University officials filed the report in compliance with the Jeanne Clery Disclosure of Campus Security Policy and Crime Statistics Act, often referred to simply as the Clery Act.
Signed into law in 1990, the act is named for Jeanne Clery, a 19-year-old first-year student at Lehigh University who was raped and murdered by another student in her on-campus dorm room in 1986. Following Clery’s murder, her parents lobbied lawmakers to pass federal legislation requiring all federally funded universities to report all crimes committed within their Clery geography.
Joe Dease, Quinnipiac’s Clery compliance officer and investigator, noted that the university’s Clery report details all crimes that occurred on the Mount Carmel, York Hill and North Haven campuses, as well as 86 off-campus properties.
Here’s an overview of the university’s most recent campus safety report:
There were no reported burglaries, robberies or motor vehicle thefts at Quinnipiac in 2022. There were also no murders, aggravated assaults or arsons last year.

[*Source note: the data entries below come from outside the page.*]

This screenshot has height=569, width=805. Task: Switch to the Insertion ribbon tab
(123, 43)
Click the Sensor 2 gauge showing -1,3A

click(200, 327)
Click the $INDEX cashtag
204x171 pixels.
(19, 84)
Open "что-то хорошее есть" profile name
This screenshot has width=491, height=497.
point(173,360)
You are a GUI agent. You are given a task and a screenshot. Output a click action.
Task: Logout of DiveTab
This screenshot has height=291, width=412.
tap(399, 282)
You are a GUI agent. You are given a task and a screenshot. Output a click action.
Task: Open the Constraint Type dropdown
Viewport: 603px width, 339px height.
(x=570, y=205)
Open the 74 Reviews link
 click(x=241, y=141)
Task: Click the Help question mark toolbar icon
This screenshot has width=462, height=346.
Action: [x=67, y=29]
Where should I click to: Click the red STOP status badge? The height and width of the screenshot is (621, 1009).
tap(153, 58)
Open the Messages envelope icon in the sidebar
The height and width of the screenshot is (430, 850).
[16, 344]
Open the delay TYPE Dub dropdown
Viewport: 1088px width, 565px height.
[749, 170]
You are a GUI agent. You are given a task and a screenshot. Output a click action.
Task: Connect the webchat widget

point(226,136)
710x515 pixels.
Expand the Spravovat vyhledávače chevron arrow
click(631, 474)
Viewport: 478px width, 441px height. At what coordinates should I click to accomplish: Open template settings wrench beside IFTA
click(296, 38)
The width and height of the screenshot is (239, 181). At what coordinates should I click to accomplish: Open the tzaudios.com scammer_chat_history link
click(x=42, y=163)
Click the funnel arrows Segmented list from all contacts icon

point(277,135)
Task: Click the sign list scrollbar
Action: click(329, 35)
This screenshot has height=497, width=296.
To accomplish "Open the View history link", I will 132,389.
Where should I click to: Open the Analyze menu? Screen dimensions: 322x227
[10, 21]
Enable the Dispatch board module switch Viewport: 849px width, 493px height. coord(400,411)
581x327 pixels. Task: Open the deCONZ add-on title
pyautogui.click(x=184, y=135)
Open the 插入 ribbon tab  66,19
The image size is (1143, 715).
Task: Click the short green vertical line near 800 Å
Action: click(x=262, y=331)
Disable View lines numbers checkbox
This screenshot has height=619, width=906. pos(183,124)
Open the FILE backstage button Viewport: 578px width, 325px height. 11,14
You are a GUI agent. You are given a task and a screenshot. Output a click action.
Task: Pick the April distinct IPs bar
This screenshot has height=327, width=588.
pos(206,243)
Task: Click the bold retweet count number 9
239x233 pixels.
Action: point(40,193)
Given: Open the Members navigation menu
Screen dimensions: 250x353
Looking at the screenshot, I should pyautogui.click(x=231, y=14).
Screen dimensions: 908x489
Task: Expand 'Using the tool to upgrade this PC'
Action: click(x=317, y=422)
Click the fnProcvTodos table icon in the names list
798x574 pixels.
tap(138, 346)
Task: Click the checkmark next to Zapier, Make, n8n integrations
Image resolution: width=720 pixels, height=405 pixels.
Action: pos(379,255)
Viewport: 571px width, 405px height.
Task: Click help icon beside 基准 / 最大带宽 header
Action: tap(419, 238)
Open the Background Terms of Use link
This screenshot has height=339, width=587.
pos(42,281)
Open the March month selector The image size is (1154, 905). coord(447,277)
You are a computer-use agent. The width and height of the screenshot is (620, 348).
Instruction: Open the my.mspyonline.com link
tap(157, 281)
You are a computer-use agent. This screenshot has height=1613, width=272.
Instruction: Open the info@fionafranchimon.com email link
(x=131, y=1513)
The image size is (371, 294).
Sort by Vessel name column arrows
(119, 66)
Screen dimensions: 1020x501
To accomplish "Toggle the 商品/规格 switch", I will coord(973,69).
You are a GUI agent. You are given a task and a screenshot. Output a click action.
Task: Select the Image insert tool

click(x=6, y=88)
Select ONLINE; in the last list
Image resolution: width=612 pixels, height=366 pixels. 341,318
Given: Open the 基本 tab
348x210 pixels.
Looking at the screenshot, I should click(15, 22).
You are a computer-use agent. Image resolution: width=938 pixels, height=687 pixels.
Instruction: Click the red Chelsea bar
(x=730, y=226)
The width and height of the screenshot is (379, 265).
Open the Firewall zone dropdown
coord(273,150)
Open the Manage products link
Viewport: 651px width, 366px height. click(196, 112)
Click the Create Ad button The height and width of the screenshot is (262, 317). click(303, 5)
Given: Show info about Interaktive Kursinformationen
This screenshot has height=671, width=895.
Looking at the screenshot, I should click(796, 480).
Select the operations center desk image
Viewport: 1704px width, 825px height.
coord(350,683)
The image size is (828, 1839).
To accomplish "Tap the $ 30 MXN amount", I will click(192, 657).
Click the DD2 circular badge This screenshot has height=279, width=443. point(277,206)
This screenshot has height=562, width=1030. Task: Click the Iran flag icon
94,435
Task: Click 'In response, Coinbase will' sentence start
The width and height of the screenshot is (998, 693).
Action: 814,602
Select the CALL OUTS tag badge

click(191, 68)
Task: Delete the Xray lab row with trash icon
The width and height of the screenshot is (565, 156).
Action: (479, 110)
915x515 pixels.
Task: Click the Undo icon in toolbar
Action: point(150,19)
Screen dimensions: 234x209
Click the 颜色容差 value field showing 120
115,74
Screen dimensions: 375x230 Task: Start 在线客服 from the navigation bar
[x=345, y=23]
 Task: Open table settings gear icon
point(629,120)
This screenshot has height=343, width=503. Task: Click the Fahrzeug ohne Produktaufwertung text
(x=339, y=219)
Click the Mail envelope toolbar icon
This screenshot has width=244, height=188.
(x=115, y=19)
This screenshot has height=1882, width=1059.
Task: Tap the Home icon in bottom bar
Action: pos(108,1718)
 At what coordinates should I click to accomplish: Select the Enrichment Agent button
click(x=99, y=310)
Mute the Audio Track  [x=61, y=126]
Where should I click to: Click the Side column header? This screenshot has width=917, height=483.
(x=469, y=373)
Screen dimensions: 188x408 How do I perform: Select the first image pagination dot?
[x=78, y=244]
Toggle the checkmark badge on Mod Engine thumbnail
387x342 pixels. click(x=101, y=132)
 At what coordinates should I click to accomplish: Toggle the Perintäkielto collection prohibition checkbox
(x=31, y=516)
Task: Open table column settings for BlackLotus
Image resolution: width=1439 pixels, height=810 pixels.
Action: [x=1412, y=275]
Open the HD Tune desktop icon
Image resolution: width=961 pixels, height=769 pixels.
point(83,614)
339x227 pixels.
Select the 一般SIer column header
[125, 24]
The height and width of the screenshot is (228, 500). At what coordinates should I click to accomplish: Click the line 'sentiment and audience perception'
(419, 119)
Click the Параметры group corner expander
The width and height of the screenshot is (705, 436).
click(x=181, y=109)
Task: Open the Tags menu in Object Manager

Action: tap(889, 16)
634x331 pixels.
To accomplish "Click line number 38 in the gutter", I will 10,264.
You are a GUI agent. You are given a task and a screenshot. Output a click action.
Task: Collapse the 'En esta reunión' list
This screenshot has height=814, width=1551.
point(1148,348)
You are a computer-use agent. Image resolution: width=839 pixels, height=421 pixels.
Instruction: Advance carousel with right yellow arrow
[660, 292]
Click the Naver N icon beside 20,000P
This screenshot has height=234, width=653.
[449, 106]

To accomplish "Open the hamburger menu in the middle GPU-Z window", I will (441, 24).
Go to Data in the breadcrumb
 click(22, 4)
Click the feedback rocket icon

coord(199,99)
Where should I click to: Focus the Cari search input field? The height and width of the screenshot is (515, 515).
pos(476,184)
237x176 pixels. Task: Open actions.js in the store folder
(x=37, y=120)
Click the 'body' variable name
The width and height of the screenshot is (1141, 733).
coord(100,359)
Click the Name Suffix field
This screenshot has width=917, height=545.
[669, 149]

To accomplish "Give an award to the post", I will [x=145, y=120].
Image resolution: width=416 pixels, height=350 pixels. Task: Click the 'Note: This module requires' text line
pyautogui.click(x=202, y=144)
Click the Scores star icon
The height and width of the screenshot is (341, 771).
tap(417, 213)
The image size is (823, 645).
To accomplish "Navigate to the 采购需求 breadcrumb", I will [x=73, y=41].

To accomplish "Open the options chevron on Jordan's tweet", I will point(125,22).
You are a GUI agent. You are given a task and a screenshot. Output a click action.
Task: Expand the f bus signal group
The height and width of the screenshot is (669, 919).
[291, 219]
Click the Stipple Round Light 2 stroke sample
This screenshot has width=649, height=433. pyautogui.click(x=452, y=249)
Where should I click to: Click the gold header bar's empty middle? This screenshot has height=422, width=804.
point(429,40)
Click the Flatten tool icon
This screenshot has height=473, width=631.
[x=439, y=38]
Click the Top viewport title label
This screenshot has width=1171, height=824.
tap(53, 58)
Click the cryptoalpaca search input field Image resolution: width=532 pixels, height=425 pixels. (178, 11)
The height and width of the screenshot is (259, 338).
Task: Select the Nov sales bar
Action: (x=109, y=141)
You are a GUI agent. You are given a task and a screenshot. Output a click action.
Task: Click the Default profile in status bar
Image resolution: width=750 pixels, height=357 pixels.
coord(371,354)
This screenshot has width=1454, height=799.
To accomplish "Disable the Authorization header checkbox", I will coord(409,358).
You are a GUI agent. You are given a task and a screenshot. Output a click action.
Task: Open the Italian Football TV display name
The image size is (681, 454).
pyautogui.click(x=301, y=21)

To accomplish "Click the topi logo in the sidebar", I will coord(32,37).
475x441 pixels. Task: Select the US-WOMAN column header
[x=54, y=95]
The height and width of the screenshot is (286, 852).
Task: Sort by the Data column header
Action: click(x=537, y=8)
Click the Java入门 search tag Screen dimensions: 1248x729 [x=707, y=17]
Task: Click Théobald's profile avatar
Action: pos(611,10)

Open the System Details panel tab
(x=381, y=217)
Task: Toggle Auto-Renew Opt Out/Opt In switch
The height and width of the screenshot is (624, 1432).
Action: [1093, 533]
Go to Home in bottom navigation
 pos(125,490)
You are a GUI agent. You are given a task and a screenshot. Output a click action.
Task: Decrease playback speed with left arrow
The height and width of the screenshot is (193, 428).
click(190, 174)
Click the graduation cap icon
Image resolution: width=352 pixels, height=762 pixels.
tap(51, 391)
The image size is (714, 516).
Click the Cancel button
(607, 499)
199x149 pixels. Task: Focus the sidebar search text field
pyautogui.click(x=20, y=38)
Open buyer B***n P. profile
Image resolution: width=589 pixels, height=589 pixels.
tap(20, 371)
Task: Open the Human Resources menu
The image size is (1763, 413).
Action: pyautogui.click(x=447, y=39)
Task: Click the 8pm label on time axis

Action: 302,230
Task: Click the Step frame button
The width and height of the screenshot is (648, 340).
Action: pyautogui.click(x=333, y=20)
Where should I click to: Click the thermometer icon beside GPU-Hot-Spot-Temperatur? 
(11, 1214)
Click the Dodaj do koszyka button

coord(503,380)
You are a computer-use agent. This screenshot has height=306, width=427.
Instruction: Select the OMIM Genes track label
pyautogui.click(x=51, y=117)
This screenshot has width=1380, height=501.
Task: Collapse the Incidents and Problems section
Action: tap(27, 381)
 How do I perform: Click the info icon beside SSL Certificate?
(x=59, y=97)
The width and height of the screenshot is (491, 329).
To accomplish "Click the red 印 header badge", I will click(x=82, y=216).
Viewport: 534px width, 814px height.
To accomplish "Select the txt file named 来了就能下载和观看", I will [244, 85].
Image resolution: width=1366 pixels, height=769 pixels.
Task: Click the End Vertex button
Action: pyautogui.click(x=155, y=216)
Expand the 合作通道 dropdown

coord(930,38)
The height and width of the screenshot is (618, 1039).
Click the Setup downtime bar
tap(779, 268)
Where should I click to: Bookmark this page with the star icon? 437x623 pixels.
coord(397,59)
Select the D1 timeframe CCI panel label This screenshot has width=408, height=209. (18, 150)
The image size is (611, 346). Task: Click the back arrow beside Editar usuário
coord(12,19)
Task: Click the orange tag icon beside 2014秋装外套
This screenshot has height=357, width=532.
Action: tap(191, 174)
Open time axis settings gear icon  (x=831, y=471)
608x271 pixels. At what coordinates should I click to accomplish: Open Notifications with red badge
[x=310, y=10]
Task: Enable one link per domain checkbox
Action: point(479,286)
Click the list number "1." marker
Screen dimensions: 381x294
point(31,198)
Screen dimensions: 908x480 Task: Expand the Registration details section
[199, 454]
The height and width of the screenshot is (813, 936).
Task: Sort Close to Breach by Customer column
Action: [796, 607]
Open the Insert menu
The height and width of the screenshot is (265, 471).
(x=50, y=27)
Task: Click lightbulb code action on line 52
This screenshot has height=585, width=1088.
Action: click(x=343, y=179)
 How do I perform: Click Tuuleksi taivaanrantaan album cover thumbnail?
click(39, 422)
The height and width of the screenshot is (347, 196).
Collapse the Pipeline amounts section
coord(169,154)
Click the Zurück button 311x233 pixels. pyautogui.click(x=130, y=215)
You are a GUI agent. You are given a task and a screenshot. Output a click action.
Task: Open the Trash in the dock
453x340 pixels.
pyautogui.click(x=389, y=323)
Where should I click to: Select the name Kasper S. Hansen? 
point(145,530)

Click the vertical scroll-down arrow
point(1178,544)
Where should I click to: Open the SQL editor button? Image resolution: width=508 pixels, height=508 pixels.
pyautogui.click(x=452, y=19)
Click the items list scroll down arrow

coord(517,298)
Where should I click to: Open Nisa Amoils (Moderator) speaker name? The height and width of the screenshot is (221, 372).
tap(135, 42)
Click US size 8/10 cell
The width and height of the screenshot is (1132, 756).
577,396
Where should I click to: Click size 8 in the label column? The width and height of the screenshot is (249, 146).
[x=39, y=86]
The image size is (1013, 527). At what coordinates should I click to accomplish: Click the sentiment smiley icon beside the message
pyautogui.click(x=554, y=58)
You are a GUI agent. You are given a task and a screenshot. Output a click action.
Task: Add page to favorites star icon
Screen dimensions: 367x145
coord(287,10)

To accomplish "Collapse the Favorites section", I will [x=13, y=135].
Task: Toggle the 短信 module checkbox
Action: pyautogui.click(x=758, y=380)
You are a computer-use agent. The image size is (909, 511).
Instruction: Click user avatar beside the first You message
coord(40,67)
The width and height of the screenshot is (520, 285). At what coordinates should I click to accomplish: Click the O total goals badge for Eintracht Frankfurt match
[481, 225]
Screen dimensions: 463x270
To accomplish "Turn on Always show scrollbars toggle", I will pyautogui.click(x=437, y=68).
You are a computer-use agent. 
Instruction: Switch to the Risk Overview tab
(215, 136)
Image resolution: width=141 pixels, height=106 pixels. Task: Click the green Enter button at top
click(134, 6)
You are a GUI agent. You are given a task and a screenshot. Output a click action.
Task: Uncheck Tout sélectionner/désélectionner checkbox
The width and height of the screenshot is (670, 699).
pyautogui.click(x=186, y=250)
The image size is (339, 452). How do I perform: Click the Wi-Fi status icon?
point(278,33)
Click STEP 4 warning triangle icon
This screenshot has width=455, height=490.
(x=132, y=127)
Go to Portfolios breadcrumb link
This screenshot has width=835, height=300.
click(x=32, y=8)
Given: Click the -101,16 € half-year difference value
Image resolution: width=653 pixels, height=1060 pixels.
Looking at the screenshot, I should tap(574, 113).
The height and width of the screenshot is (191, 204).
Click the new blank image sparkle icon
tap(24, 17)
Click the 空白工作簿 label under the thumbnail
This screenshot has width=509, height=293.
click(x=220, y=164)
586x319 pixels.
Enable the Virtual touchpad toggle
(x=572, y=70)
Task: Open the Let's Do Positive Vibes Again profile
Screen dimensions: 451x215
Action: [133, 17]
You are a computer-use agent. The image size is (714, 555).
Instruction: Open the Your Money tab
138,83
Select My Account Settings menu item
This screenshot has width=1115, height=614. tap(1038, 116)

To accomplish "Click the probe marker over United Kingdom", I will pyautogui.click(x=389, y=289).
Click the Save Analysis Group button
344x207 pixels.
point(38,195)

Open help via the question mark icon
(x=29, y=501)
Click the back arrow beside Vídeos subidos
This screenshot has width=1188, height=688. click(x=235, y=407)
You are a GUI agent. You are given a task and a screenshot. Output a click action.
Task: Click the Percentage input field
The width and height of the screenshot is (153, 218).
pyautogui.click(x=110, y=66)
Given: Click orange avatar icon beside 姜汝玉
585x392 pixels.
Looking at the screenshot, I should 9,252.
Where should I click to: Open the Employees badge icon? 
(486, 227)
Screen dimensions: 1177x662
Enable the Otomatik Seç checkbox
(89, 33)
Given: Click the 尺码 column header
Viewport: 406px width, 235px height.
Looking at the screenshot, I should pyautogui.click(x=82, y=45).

However, Quinnipiac’s annual security and fire safety report revealed slight increases in rapes and sexual assaults in 2022.
Two rapes occurred in the university’s Clery geography between January and December 2022, up from one in 2021. Each of the six on-campus rapes reported since 2020 occurred in the Mount Carmel Campus student residences.
There were also three sexual assaults reported within Quinnipiac’s Clery geography in 2022 — as many as in 2020 and 2021 combined. Of the three sexual assaults, one occurred in a Mount Carmel Campus student residence, another occurred elsewhere on Quinnipiac’s main campus and the third occurred in a York Hill Campus student residence.
Tony Reyes, chief of public safety, cautioned that a spike in sexual violence could have many root causes.
“You may get a spike, not necessarily because we’re having more (sexual assaults) year over year, but that there might be a willingness to report more so than the previous year,” Reyes said, noting that the vast majority of sexual assaults go unreported.
Reyes also emphasized the importance of education and awareness, noting that Public Safety’s community education tactics are designed to be “educationally based and really empowering to the victims.”
“Some of our complaints in terms of sexual assaults might be strangers, but some of them have to do with just sort of unwanted behavior among students,” Reyes said. “We really emphatically talk about that and highlight what acceptable behavior is and what it isn’t, and what we will tolerate and what we won’t.”
The Clery Act also requires universities to report violations of the Violence Against Women Act, including domestic violence, dating violence and stalking.
There were no instances of domestic violence for the third consecutive year.
However, three reported incidents of dating violence — abuse that can take place only in a dating relationship — occurred on campus in 2022, up from one in 2021 and two in 2020. Two incidents occurred on the Mount Carmel Campus, while the other occurred on the York Hill Campus. All three occurred in student residences.
Although there were a combined 13 stalking incidents in 2020 and 2021, there were no reported cases in 2022.
The hate crime category of the annual security report includes simple assaults, larcenies, intimidations and vandalism. There was just one on-campus hate crime in 2022, a misdemeanor assault in a York Hill Campus residence.
The security report also revealed a notable decline in liquor law violations and drug offenses.
No students were arrested for liquor law violations within Quinnipiac’s Clery geography in 2022. Campus officials also saw a 17% decline in liquor law referrals between 2021 and 2022. Approximately 90% of the 422 violations occurred in on-campus student residences.
There were no drug offense arrests for the second consecutive year. The security filing reported 130 drug law violation referrals in 2022, a nearly 15% decline from 2021. Over 98% of the violations occurred in student residences.
Police arrested one student in a Mount Carmel Campus dorm hall on illegal weapons possession charges in 2022, the first such arrest in three years.
University officials also made one illegal weapons possession referral in a York Hill Campus residence in 2022.
Asked about the decline in liquor and drug law violations, Reyes argued “part of it could be organic.”
“I don’t want to take full credit for necessarily the decline,” he said.
However, Reyes said increased community education may have contributed to the overall decline, which occurred in the year after a Quinnipiac senior overdosed on fentanyl in his non-university owned off-campus residence.
“I think the sense is that we’re trying to be preventative,” Reyes said. “So, just trying to be proactive about having students think through some of these decisions beforehand may have had an impact on the decline.”